→ TASK REQUIREMENTS
Rewrite the part of the entries that opens with the line containing "Click the 25,000" and runs through the end of the entries, swapping "customer picker" for "client picker" and keeping all else unchanged. Leave the pictures out of your answer.

── INFORMATION SUPPLIED

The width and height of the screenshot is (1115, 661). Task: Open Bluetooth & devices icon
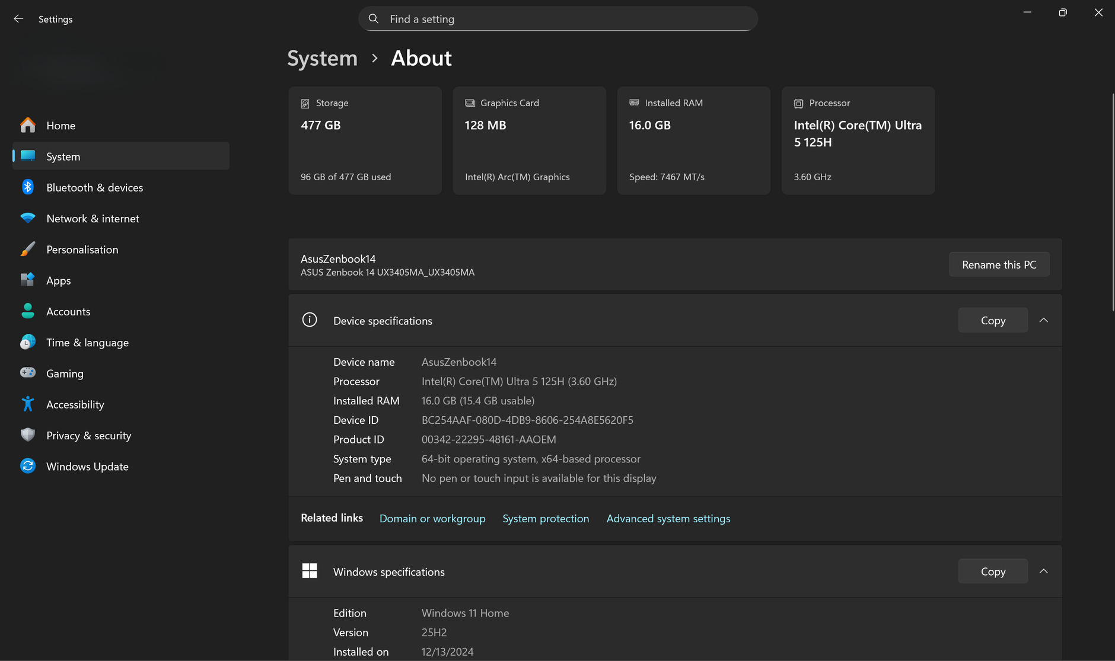pyautogui.click(x=28, y=187)
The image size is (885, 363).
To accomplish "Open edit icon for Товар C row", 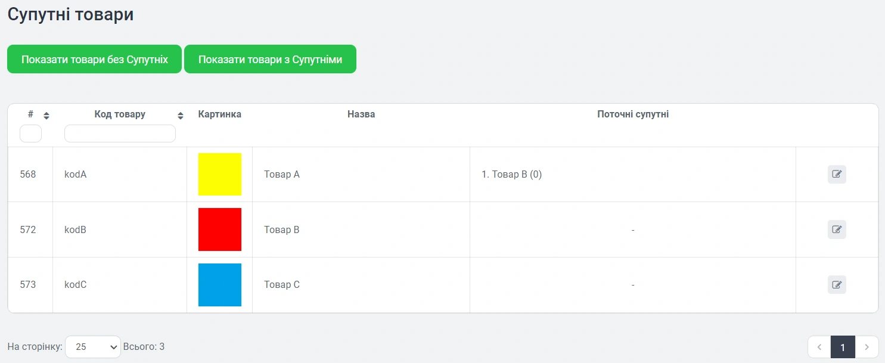I will coord(837,285).
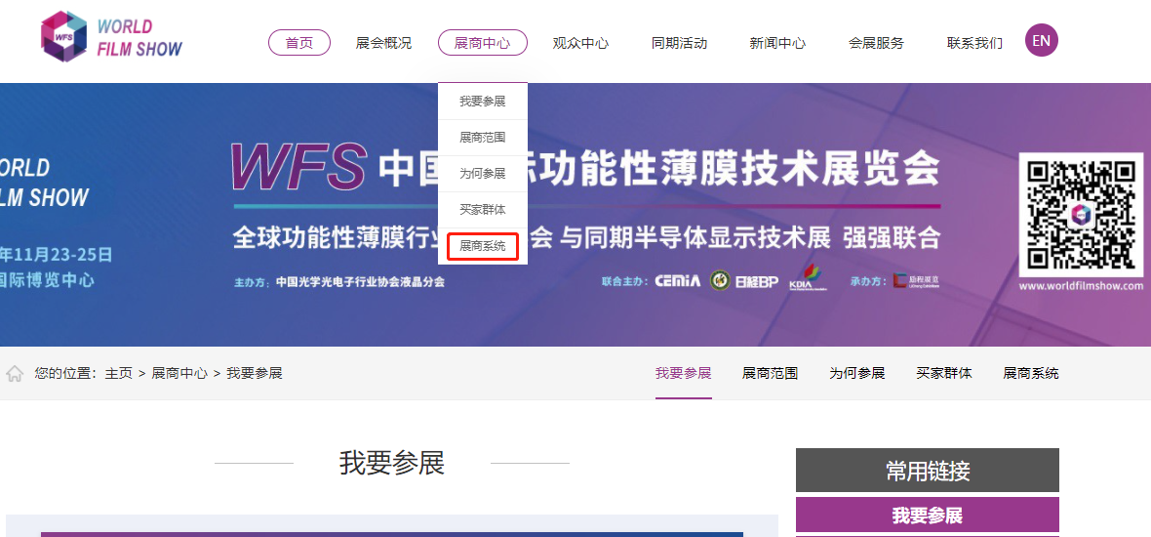Expand the 展商中心 navigation menu
Viewport: 1151px width, 537px height.
[483, 43]

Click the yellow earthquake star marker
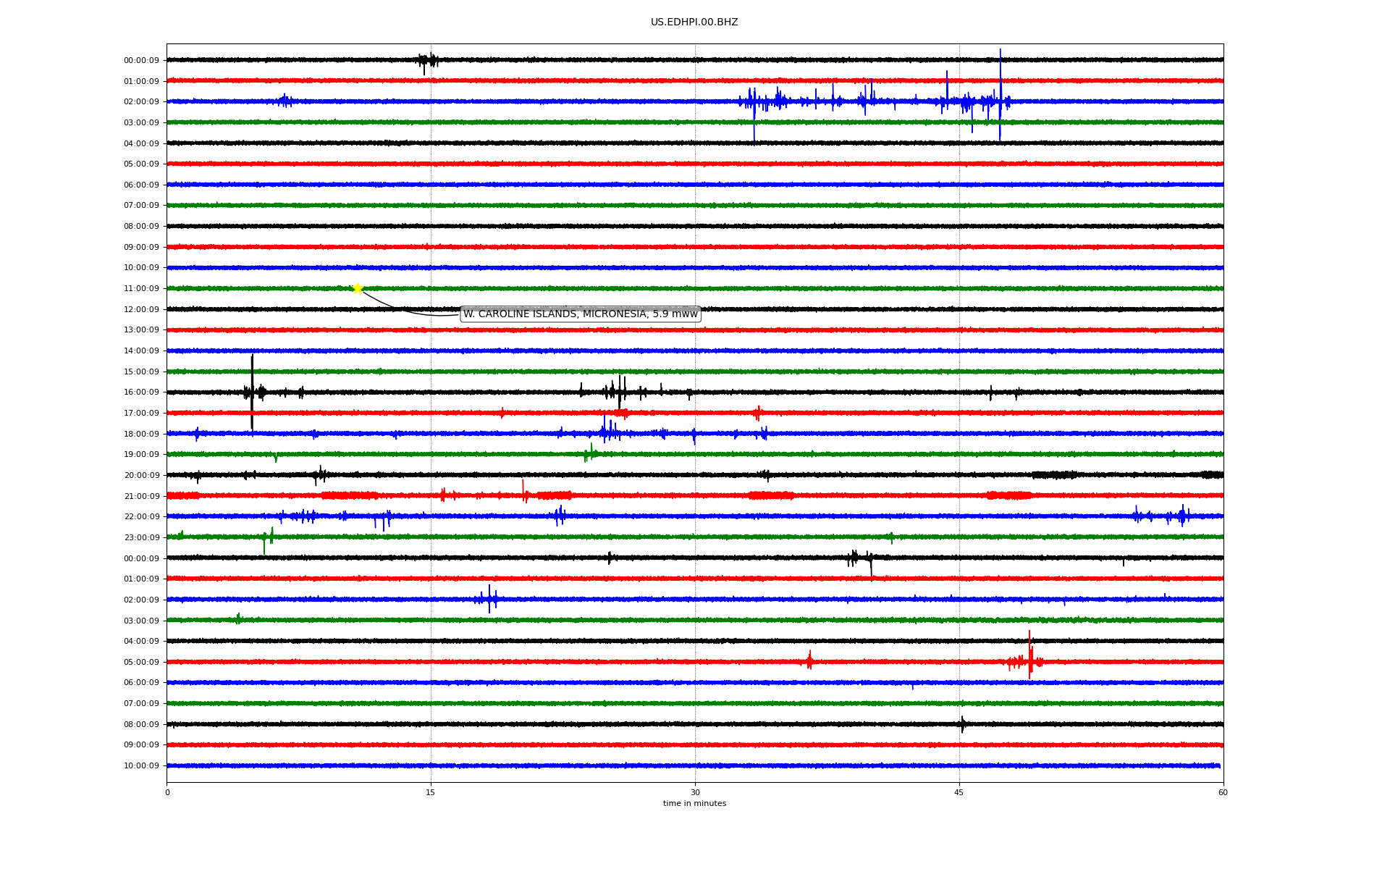pyautogui.click(x=358, y=288)
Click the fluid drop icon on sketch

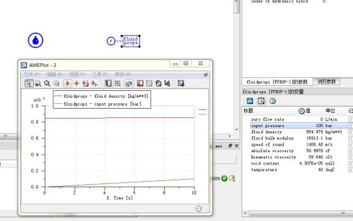click(x=36, y=41)
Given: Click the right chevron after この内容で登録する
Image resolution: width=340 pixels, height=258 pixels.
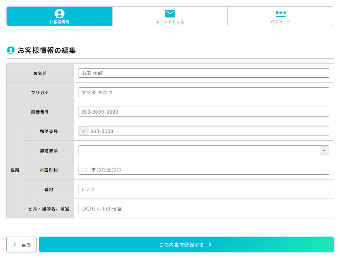Looking at the screenshot, I should pyautogui.click(x=210, y=245).
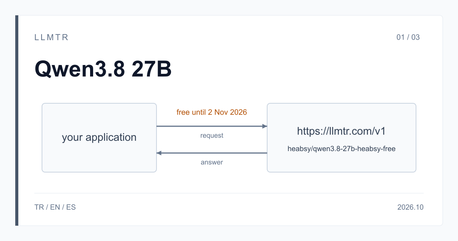458x241 pixels.
Task: Click the 01 / 03 slide counter
Action: (x=408, y=37)
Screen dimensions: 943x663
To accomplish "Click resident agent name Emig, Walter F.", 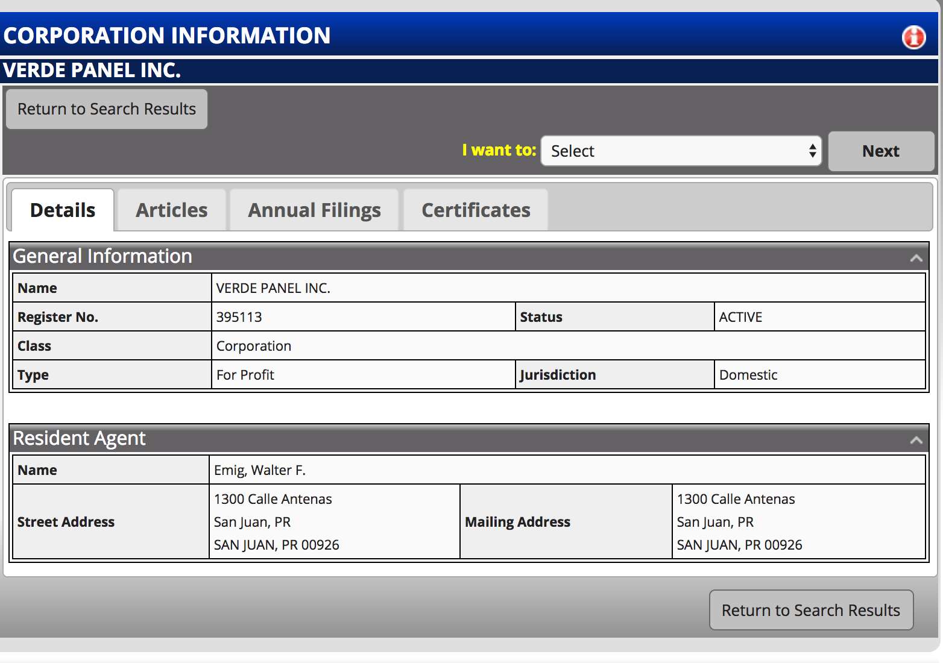I will 260,470.
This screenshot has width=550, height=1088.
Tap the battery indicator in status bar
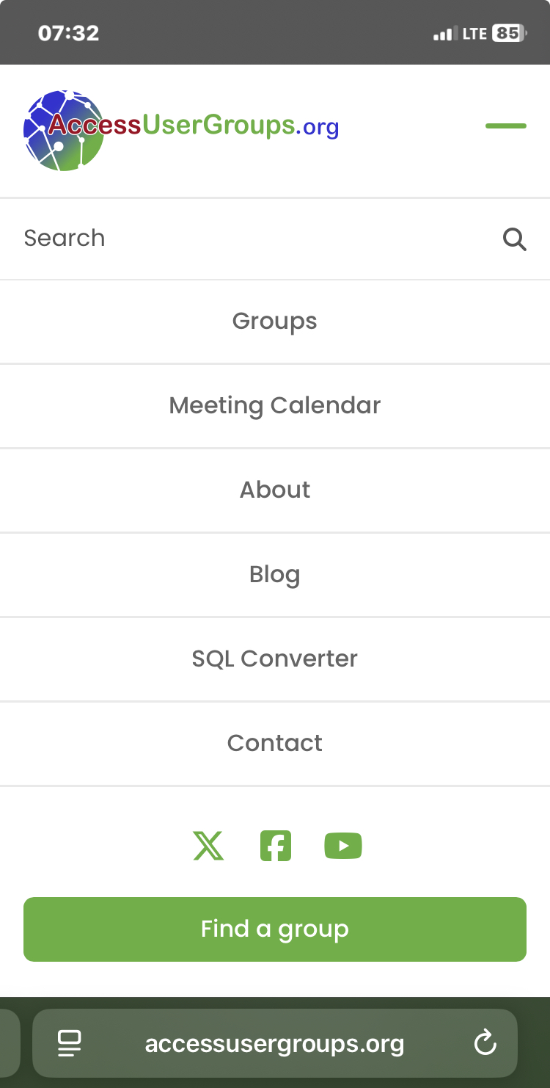point(508,33)
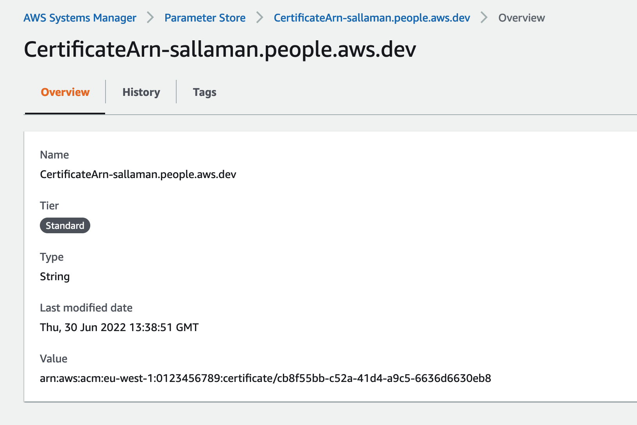Click the certificate ARN value text
The width and height of the screenshot is (637, 425).
[265, 378]
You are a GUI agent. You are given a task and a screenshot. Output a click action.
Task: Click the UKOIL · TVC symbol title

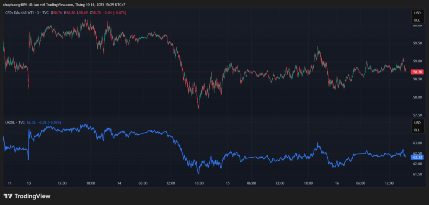[15, 123]
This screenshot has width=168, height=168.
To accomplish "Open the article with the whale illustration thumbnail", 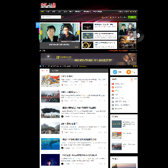I will click(x=50, y=144).
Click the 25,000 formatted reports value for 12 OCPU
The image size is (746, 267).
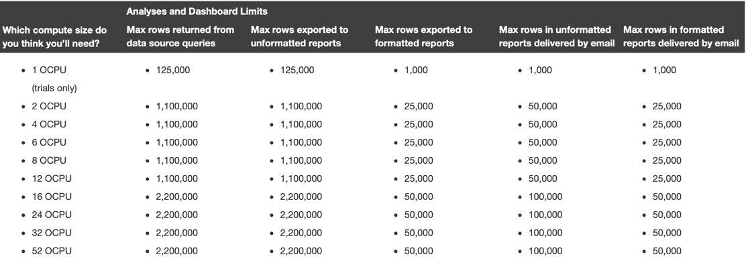(x=419, y=178)
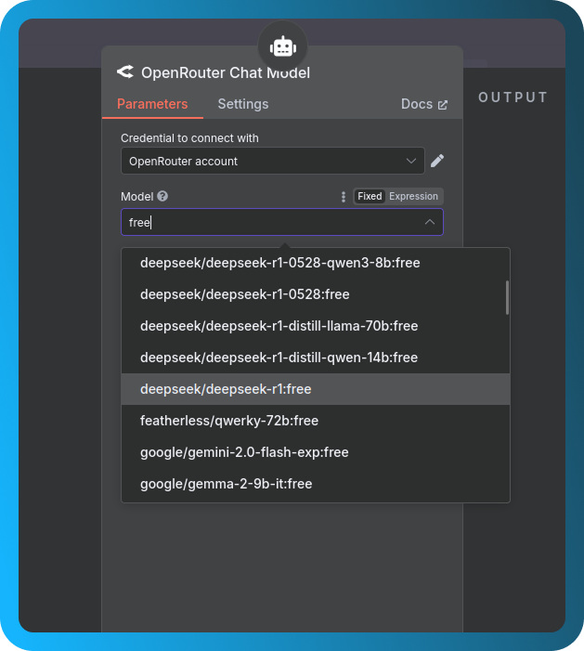Screen dimensions: 584x651
Task: Click the pencil icon to edit credential
Action: 437,161
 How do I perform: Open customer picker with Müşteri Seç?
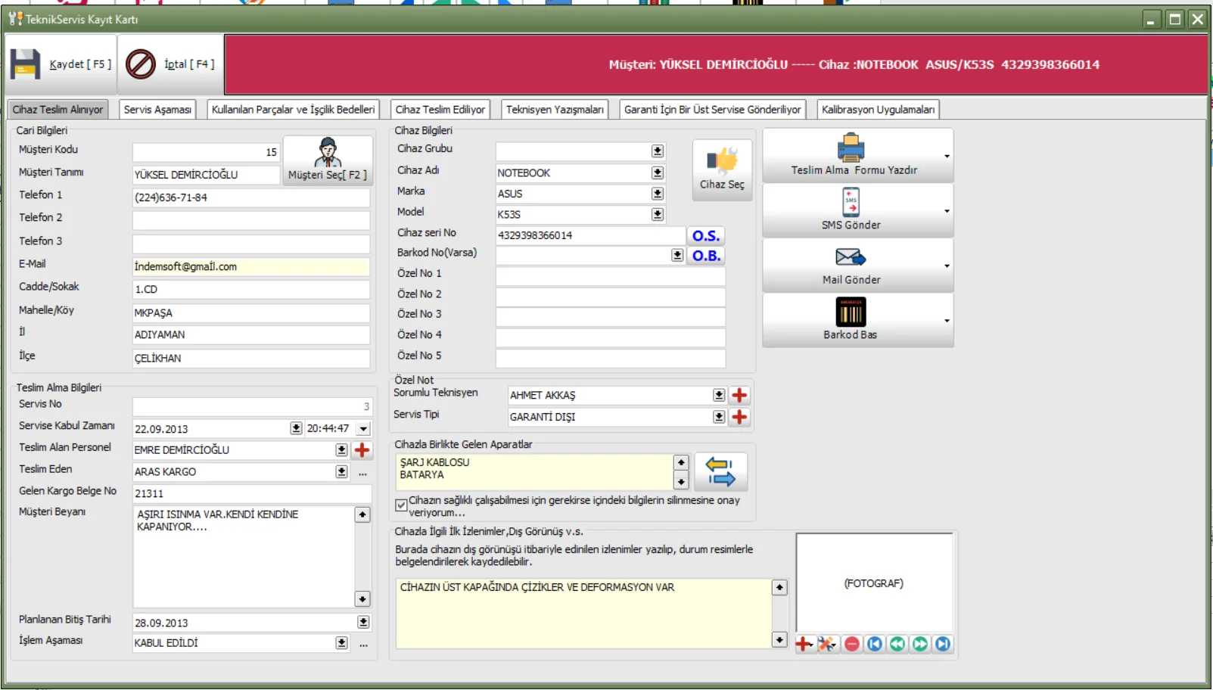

────

→ SOLUTION TO THE EXERCISE
Click the 25,000 formatted reports value for 12 OCPU
The image size is (746, 267).
(x=419, y=178)
Screen dimensions: 584x651
Task: Click the pencil icon to edit credential
Action: 437,161
 How do I perform: Open client picker with Müşteri Seç?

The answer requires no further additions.